DOCUMENTTEKST:
-------

Regeling vervallen per 24-12-2019

Verordening op de heffing en de invordering van watertoeristenbelasting 2019

Geldend van 29-06-2019 t/m 23-12-2019

Intitulé

Verordening op de heffing en de invordering van watertoeristenbelasting 2019

Nr.

De raad van de gemeente GEERTRUIDENBERG;

Mede gezien het voorstel van burgemeester en wethouders van 14 mei 2019;

gelet op artikel 224 van de Gemeentewet;

BESLUIT

Vast te stellen de:

Verordening op de heffing en de invordering van watertoeristenbelasting 2019.

Artikel 1 Begripsomschrijvingen

Deze verordening verstaat onder:

a. vaartuig: een vaartuig dat is bestemd of wordt gebezigd voor vakantie- of andere recreatieve doeleinden;

b. vaste ligplaats: een ligplaats die naar plaatselijk gebruik, zulks ter beoordeling van het college van burgemeester en wethouders, is bestemd voor het regelmatig afmeren of ter anker leggen van een vaartuig en die ter beschikking wordt gesteld voor eenzelfde vaartuig gedurende een maand;

c. etmaal: een aaneengesloten tijdvak van 24 uren, aanvangend om 21.00 uur;

d. maand: een aaneengesloten tijdvak van 30 etmalen;

e. schipper: de gezagvoerder van een vaartuig of degene die deze vervangt.

Artikel 2 Belastbaar feit

Onder de naam 'watertoeristenbelasting' wordt een directe belasting geheven voor het houden van verblijf op vaartuigen die aanwezig zijn in wateren binnen de gemeente tegen een vergoeding in welke vorm dan ook, door personen die niet als ingezetene met een adres in de gemeente in de basisregistratie personen zijn ingeschreven.

-------

RECORDS:
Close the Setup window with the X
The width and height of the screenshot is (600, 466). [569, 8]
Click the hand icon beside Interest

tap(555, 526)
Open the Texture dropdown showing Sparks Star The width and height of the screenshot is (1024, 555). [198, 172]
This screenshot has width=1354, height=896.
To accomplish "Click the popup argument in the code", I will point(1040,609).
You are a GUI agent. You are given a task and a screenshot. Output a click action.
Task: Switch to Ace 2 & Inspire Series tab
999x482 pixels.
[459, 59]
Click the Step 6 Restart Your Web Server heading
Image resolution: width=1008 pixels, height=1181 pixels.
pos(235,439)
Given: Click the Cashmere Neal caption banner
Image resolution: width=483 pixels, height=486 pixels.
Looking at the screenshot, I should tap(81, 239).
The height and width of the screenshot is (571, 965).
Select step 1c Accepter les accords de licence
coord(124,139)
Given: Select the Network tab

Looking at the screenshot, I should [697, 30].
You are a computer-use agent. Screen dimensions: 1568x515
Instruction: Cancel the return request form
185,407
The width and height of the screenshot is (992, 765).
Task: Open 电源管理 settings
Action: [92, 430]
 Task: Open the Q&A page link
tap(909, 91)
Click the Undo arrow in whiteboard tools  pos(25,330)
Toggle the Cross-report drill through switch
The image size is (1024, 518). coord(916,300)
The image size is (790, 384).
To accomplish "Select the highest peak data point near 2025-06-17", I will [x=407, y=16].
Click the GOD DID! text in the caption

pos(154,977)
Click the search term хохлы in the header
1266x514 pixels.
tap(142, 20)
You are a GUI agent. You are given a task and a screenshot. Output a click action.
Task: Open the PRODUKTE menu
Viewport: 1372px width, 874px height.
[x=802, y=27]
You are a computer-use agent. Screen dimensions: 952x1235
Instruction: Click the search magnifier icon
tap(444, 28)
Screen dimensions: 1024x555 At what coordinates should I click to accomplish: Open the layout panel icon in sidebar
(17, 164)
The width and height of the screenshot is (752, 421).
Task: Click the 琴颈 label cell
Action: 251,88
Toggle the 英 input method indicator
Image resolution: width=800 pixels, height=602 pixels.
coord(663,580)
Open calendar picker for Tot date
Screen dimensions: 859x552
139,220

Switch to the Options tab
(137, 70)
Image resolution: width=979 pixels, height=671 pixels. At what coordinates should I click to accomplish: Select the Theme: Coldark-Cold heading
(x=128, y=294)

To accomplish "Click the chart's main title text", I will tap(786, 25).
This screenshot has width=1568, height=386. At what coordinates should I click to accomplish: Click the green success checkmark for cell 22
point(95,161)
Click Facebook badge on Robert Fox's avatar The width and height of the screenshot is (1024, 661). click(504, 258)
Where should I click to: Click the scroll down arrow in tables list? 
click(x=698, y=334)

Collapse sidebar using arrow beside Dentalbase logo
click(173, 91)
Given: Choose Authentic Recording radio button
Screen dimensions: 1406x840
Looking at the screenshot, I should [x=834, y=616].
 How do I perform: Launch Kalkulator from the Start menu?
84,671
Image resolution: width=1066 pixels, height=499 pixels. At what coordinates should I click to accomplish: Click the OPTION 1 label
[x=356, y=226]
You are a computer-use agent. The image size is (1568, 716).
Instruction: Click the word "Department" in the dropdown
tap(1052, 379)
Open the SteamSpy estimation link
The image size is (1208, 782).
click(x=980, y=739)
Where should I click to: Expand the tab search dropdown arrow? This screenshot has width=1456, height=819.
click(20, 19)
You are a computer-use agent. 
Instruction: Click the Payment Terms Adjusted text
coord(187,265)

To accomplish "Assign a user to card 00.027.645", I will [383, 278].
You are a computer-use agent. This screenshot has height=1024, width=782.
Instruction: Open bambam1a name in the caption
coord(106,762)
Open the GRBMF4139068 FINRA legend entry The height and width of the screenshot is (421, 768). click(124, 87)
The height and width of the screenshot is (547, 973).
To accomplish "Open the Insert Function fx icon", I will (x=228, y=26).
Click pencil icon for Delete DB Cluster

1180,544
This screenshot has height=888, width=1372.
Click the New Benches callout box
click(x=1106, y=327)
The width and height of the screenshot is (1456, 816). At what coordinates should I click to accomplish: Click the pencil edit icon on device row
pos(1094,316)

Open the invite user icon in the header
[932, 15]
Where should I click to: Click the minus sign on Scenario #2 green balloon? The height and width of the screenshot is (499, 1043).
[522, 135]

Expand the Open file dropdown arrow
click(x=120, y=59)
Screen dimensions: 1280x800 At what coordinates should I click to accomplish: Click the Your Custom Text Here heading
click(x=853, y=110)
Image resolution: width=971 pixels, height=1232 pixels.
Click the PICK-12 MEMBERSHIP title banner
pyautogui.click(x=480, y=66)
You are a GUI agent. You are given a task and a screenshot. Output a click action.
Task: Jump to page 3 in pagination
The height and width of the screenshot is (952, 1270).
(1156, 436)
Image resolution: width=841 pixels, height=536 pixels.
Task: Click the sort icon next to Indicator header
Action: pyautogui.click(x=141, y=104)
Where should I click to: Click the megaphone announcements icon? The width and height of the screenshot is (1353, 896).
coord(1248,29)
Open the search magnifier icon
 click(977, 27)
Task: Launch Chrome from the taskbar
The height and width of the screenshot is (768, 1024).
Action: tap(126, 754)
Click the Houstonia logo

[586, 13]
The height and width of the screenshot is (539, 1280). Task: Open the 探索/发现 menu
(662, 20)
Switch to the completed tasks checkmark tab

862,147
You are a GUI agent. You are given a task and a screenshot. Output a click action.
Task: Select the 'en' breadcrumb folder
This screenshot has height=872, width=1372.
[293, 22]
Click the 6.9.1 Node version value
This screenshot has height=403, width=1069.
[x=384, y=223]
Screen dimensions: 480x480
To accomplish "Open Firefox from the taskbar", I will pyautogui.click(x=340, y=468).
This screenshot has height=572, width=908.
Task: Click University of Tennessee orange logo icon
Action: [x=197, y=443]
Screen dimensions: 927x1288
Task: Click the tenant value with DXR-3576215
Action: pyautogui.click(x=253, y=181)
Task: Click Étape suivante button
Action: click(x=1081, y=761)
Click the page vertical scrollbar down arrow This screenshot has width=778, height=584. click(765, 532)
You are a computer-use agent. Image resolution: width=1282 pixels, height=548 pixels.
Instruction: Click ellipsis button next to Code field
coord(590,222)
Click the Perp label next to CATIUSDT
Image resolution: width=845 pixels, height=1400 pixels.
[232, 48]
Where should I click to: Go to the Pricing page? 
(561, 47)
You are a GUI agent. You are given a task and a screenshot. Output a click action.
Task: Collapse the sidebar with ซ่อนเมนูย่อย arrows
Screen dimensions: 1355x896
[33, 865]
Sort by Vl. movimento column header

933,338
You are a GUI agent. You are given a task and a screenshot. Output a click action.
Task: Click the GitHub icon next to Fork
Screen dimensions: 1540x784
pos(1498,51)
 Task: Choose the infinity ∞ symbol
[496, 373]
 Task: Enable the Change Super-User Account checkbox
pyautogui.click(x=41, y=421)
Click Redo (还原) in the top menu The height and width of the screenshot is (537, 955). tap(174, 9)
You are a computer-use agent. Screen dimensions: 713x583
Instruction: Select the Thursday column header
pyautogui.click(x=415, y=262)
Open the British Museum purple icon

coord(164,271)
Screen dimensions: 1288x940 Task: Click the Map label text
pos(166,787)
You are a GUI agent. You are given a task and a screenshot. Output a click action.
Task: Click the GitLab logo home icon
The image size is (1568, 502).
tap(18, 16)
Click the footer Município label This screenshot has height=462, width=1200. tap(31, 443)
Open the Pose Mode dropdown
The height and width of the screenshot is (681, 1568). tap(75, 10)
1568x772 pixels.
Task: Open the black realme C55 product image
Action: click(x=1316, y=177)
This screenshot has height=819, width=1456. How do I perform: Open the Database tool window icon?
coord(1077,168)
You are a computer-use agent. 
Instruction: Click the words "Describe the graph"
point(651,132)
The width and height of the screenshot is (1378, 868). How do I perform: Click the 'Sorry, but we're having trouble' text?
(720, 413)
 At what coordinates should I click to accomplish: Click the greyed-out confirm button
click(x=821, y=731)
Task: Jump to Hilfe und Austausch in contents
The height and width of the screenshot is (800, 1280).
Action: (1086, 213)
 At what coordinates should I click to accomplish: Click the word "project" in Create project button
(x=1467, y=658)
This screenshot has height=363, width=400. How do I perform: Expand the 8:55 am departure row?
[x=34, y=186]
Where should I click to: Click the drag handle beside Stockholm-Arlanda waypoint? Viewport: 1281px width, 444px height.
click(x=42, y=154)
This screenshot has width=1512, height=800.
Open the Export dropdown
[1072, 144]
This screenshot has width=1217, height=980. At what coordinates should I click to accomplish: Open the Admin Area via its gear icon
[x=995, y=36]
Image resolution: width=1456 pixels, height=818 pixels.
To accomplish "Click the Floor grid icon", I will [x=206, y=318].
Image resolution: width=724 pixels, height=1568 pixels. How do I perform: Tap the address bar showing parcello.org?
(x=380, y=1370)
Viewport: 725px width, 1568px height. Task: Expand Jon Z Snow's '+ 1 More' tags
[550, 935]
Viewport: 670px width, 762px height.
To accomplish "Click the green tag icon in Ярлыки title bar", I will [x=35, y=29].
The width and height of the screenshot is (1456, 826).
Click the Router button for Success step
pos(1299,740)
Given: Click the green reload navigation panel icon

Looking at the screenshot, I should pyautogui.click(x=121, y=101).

-------

OPDRACHTEN:
1. Om welk tijdstip begint een etmaal volgens de verordening over watertoeristenbelasting?
2. Noem alle begrippen die in artikel 1 van de verordening over watertoeristenbelasting worden omschreven.
3. Schrijf alstublieft de verordening over watertoeristenbelasting verder, te beginnen na de laatste zin die er staat.

VERWACHTE ANTWOORDEN:
1. Om 21.00 uur.

2. vaartuig, vaste ligplaats, etmaal, maand, schipper

3.
Artikel 3 Belastingplicht

  • 1.

    Belastingplichtig is degene die gelegenheid biedt tot verblijf als bedoeld in artikel 2 door het ter beschikking stellen van ligplaatsen of vaartuigen.

  • 2.

    De belastingplichtige is bevoegd de belasting als zodanig te verhalen op degene die verblijf houdt als bedoeld in artikel 2.

  • 3.

    Als er geen persoon is aan te wijzen die gelegenheid biedt tot verblijf, is belastingplichtig:

    • a.

      de schipper,

    • b.

      de eigenaar of de gebruiker van een vaartuig, of

    • c.

      degene die werkelijk verblijf houdt aan boord van een dergelijk vaartuig. 

Artikel 4 Vrijstellingen

De belasting wordt niet geheven ter zake van het verblijf:

  • 1.

    door degenen die verblijf houden aan boord van:

  • a.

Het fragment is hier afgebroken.